A cluster without a workload is just potential.

So I deployed the simplest thing possible — nginx.

apiVersion: v1
kind: Namespace
metadata:
  name: janus-test
---
apiVersion: apps/v1
kind: Deployment
metadata:
  name: hello
  namespace: janus-test
spec:
  replicas: 1
  selector:
    matchLabels:
      app: hello
  template:
    metadata:
      labels:
        app: hello
    spec:
      containers:
        - name: hello
          image: nginx
          ports:
            - containerPort: 80
---
apiVersion: v1
kind: Service
metadata:
  name: hello
  namespace: janus-test
spec:
  type: LoadBalancer
  selector:
    app: hello
  ports:
    - port: 80
      targetPort: 80

GKE handles the rest. A public endpoint appears, backed by the cluster.

A quick request test:

Get the external-ip:

kubectl get svc -n janus-test

Make the request:

curl http://<external-ip>

And it responds.

No ingress. No domain. No TLS. Just a direct path from the internet to a container.

Simple, but complete.

What stood out

A few things became clearer through this process.
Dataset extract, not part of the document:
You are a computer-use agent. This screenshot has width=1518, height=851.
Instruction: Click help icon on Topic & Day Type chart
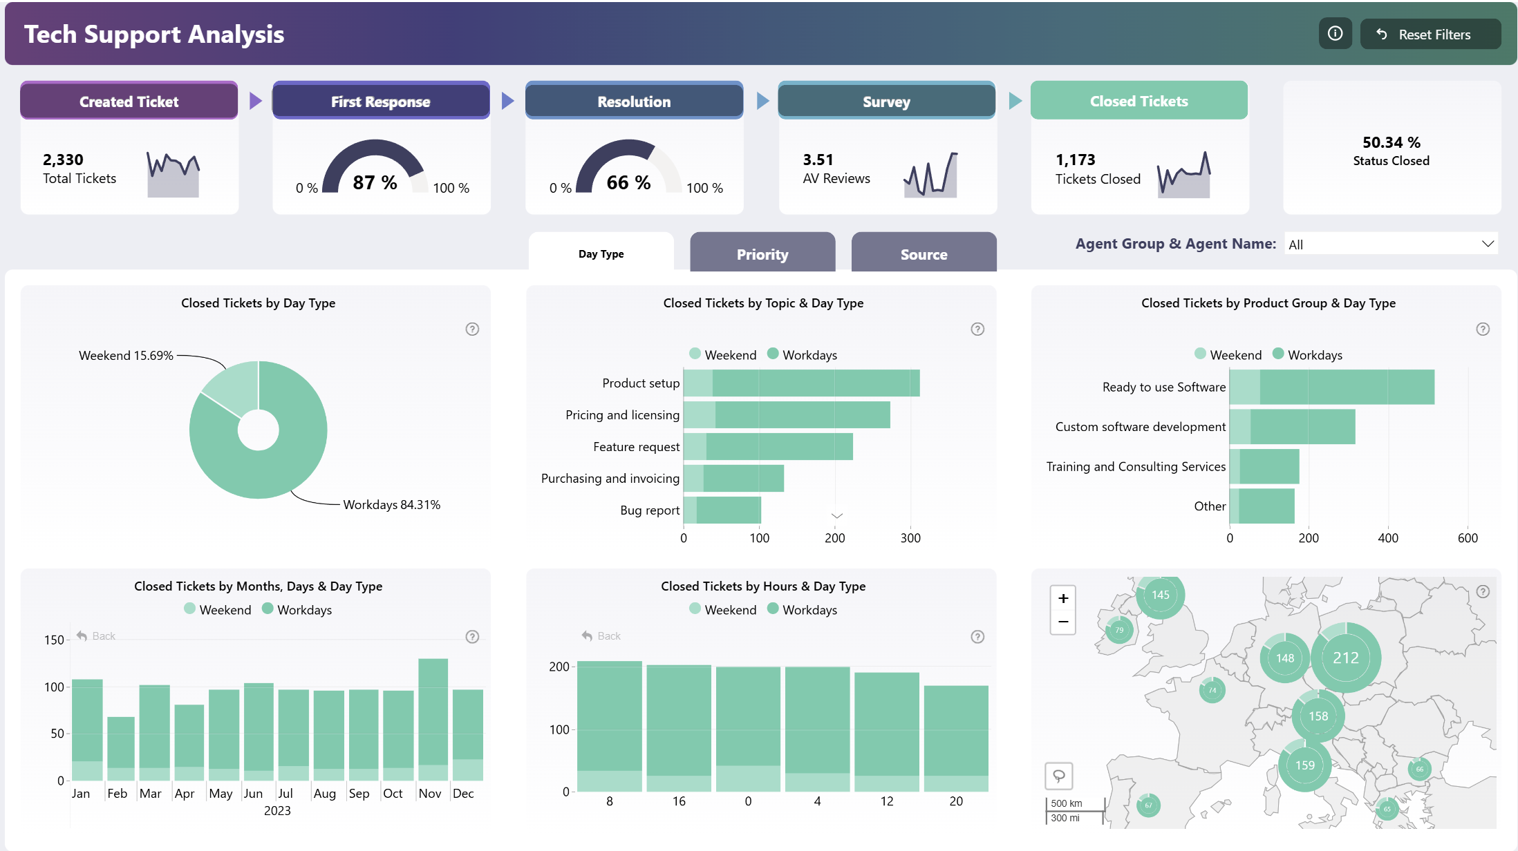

The control plane is almost invisible. You don’t manage it, and you don’t need to. Most of the meaningful decisions happen around node pools and networking.

The cluster itself is less interesting than expected. The node pool defines behavior — architecture, capacity, scheduling. That’s where the real control lives.
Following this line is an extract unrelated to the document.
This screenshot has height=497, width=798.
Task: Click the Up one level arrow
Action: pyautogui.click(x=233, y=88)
And GKE does a lot quietly. Creating a LoadBalancer service results in real infrastructure being provisioned behind the scenes. It feels seamless, but there’s quite a bit happening under the hood.

What I deliberately avoided

There’s a long list of things I didn’t touch yet:

private clusters
NAT configuration
ingress controllers
TLS and domains
autoscaling
identity integration

Not because they’re optional, but because they add layers.

For now, I wanted a clear understanding of the fundamentals before stacking more complexity on top.

This is the point where the cluster stops being theoretical.

It exists. It runs workloads. It responds to requests.

And more importantly, it can be rebuilt — entirely from code.

That’s the baseline I was aiming for.